The Communist Party of Nepal (Marxist–Leninist–Maoist), abbreviated CPN (MLM), was a minor communist party in Nepal. The party was as founded in 1981 by Krishna Das Shrestha. Initially known as the Nepal Marxist-Leninist Party, Shrestha had broken away from the Bagmati District Committee, which functioned semiautonomously, of the Communist Party of Nepal in 1969. Krishna Das Shrestha was the party president.

During the 1990 popular uprising against the monarchy, the group formed part of the radical United National People's Movement. In 1991, the party was one of the organizations that founded the Samyukta Jana Morcha but left it following the election.

CPN (MLM) took part in the Joint People's Agitation Committee, which had called for a general strike on 6 April 1992. Violence erupted in the capital during the strike, and according to the human rights NGO HURON 14 people were killed in police firing.
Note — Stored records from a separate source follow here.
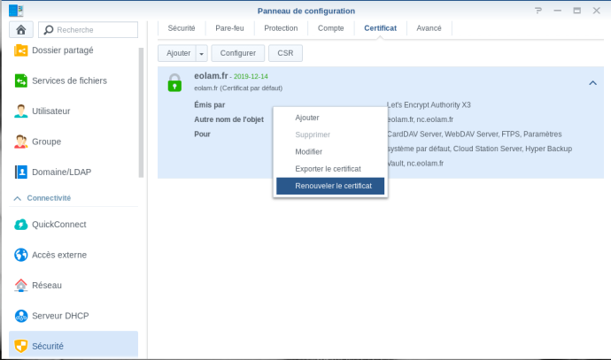Open Serveur DHCP icon
The image size is (611, 360).
pos(21,316)
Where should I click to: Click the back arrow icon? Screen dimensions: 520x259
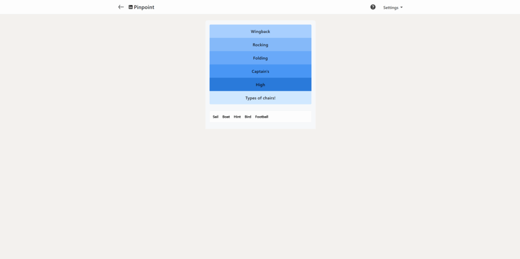(121, 7)
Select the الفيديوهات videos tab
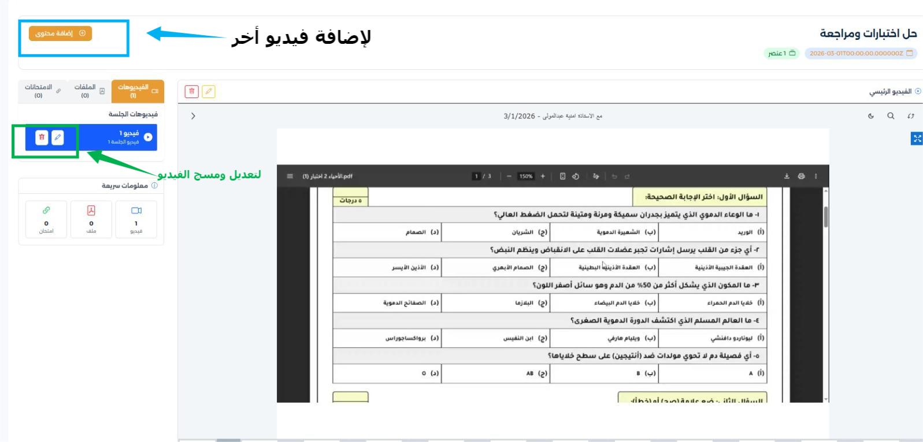The height and width of the screenshot is (442, 923). coord(138,91)
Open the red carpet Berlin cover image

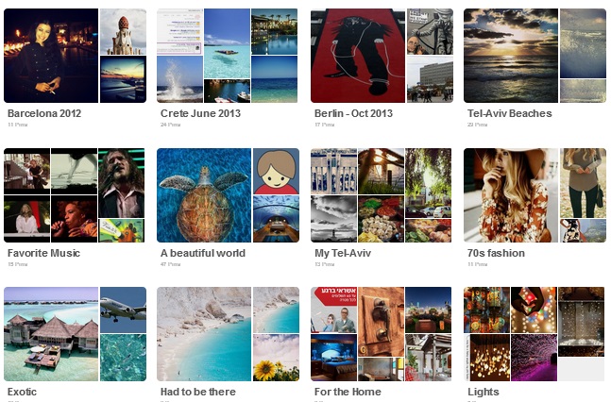[x=358, y=56]
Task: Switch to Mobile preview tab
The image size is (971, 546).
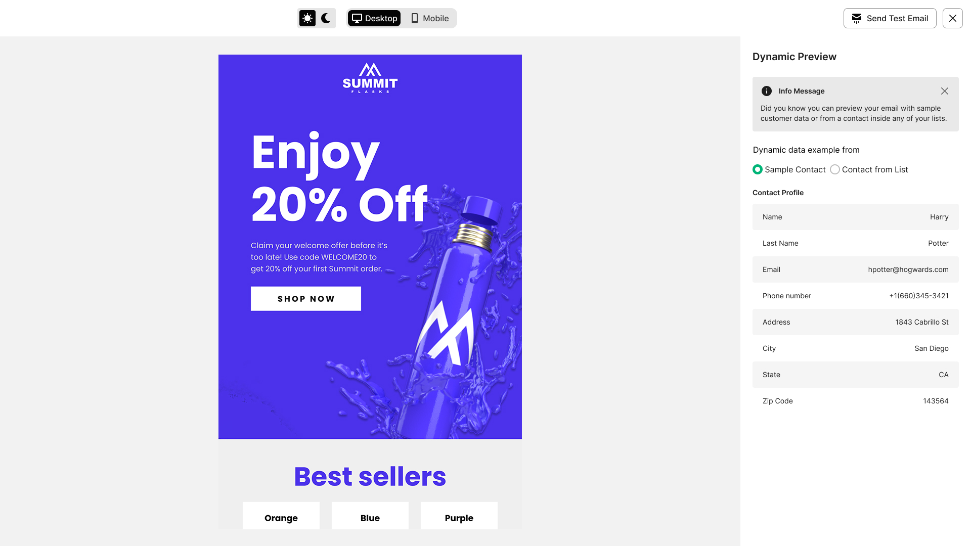Action: pos(430,19)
Ahead of the 1992 elections to local bodies, CPN (MLM) took part in forming a front together with the Samyukta Jana Morcha, Nepal Workers Peasants Party, Communist Party of Nepal (15 September 1949) and Nepal Communist League.

In 1996, CPN (MLM) denounced the Mahakali Treaty between India and Nepal. In the parliamentary elections in 1999, CPN (MLM) had put up three candidates. CPN (MLM) later joined the United Left Front, which demands a Constitutional Assembly as the solution to the political crisis. In 2005, CPN (MLM) merged with a splinter group, Nepal Samyabadi Party (Marksbadi-Leninbadi-Maobadi) of Nanda Kumar Prasai, and formed the Communist Party of Nepal (Marxist-Leninist-Maoist Centre). In 2009, CPN (MLM) merged with the Communist Party of Nepal (Maoist).